You shouldn’t be able to find yourself in this predicament. But if you are, you probably feel kind of stuck. Truthfully, since it’s unintended behavior, there aren’t many options to fix it.
A Quick Side Note
Before we get to accessing Legacy FileVault files on macOS High Sierra, here’s a quick side note. Basically, some users have trouble installing macOS 10.13 even if they do not have FileVault enabled.
An error message will pop up indicating that macOS 10.13 is incompatible with a FileVault account — again, even if the account does not have legacy FileVault enabled.
If you run into this problem, it’s worth trying this solution.
- Click on the Apple logo in the left-hand corner of the top menu bar.
- Click on System Preferences.
- Click on Security & Privacy
- Click on FileVault.
- From here, you’ll want to turn legacy FileVault on.
- Once it’s on, turn it back off.
From most user reports, this should fix any installation bugs.
How to Extract Legacy FileVault Files
Of course, if you did manage to install macOS High Sierra on a FileVault system, you probably want to know how to fix it.
Unfortunately, there does not seem to be any way to turn legacy FileVault off once macOS 10.13 is installed.
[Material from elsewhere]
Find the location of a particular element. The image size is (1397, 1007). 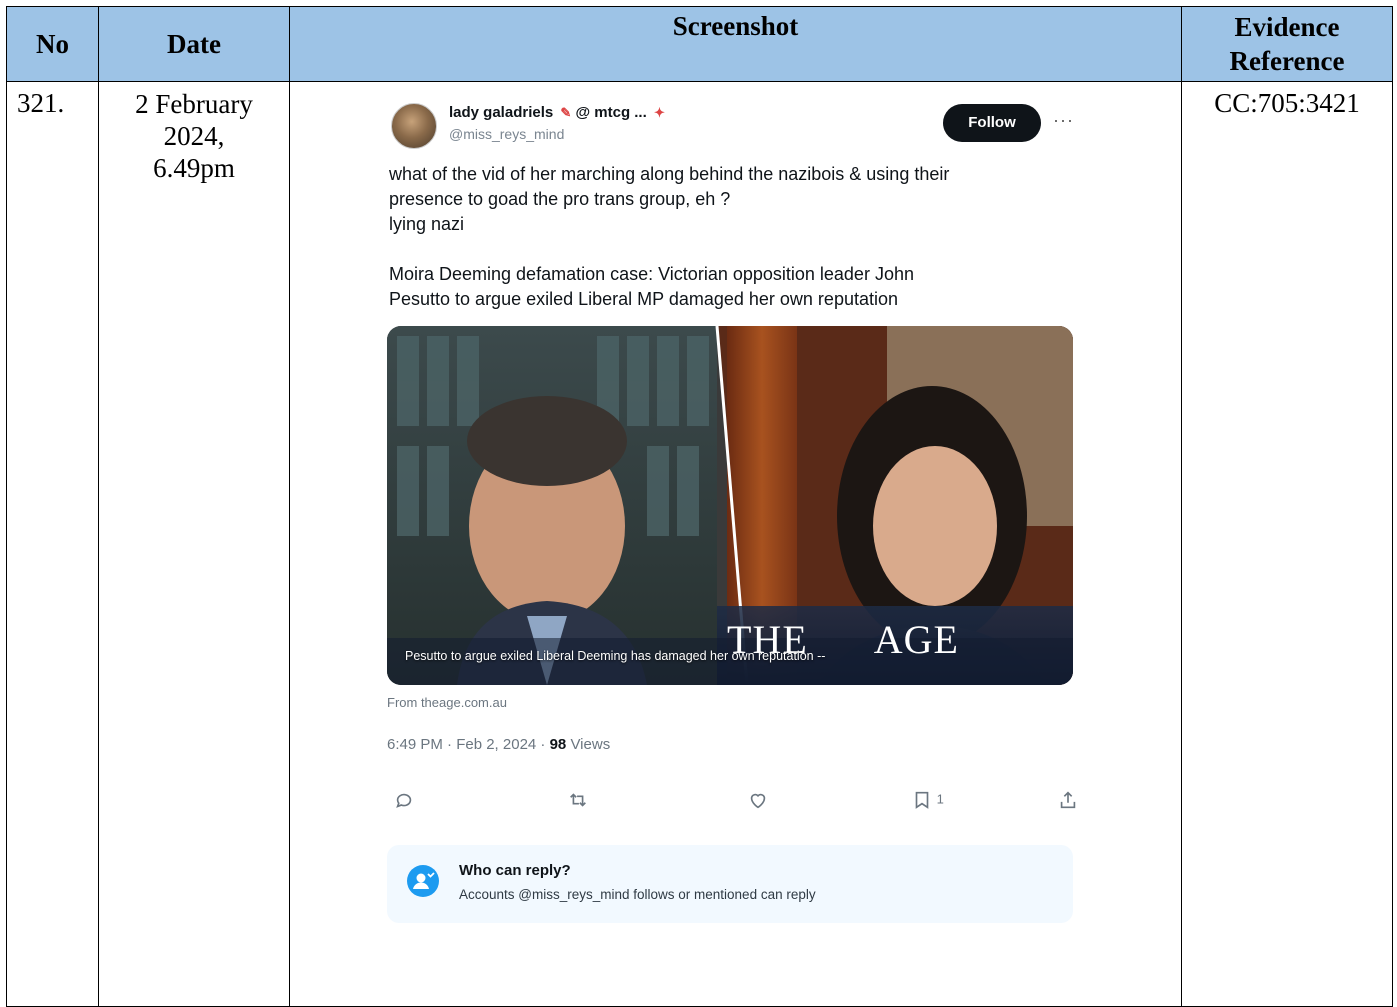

You can’t log into the account to get to your encrypted data.
With that being said, there’s something you should note. If you currently use legacy FileVault, make absolutely sure that it’s disabled before proceeding to install macOS 10.13 High Sierra.
Again, if you’re in this situation, there are few options available. One of them, however, is to try and extract files from the encrypted sparse disk image.
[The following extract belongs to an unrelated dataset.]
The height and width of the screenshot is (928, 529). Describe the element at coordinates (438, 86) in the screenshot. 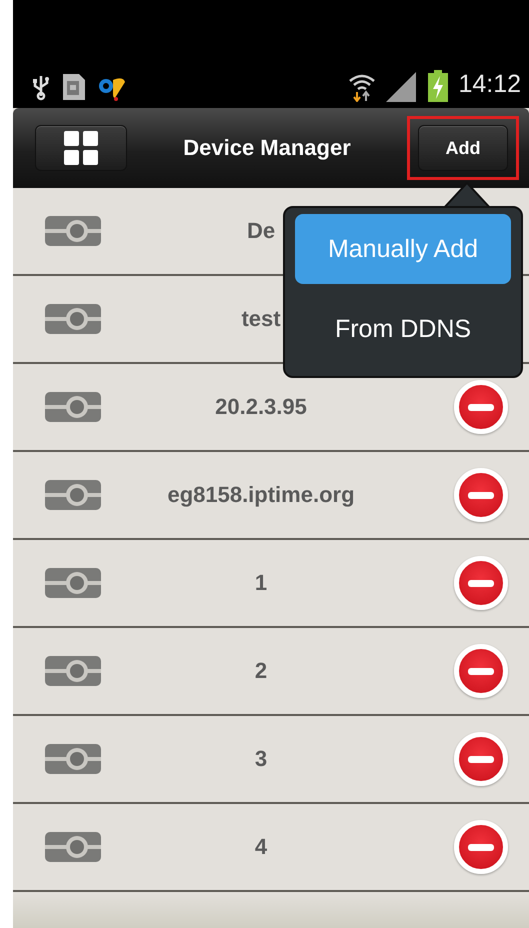

I see `battery-charging-icon` at that location.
For the Target Disk mode, you’ll need access to two Mac computers. In addition, you’ll need some way of connecting both computers (either Thunderbolt, USB-C or FireWire).
Target Disk Mode
- Make sure the Mac with the FileVault problem is turned on.
- On the other Mac, click the Apple logo menu
- Click System Preferences.
- Click Startup Disk.
- Click on Target Disk Mode.
- Click Restart when macOS asks you to confirm.
You can then try to mount the computer that contains the FileVault-encrypted user account.
In other words, you’ll use the affected Mac drive as an “external hard drive.” You should be able to access the files on the impacted user account after authenticating with the appropriate password.
Of course, this won’t fix the issue. But it could allow you to extract important files and data that you wouldn’t be able to access otherwise.
As stated above, you still won’t be able to actually log into the impacted user account. It’s basically as good as gone unless Apple devices to implement a fix for this issue down the road. Based on how isolated and sporadic this bug is, that seems improbable.
If there’s another user on the Mac, you can simply log into that one and create a new account for yourself. If there isn’t, you can try creating a new account via the Mac’s Recovery feature.
In either case, you can copy your saved files to that account and safely delete the old one.